Records for locating words and elements
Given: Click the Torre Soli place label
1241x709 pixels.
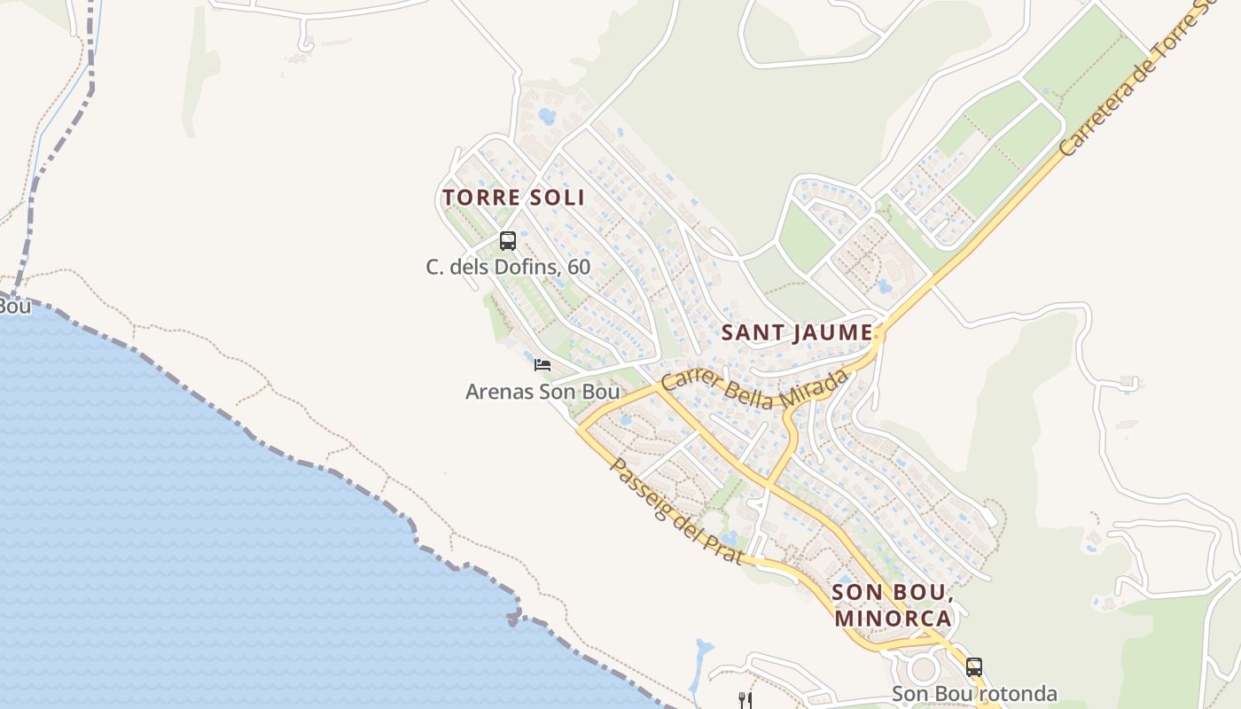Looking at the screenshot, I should [513, 197].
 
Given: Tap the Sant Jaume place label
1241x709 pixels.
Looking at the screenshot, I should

Work to complete = Quote all of the data above verbatim, line by line, and omit the pictures.

Solution below =
Given: Click the Torre Soli place label
1241x709 pixels.
Looking at the screenshot, I should [513, 197].
 
Given: Tap the Sant Jaume place label
1241x709 pixels.
Looking at the screenshot, I should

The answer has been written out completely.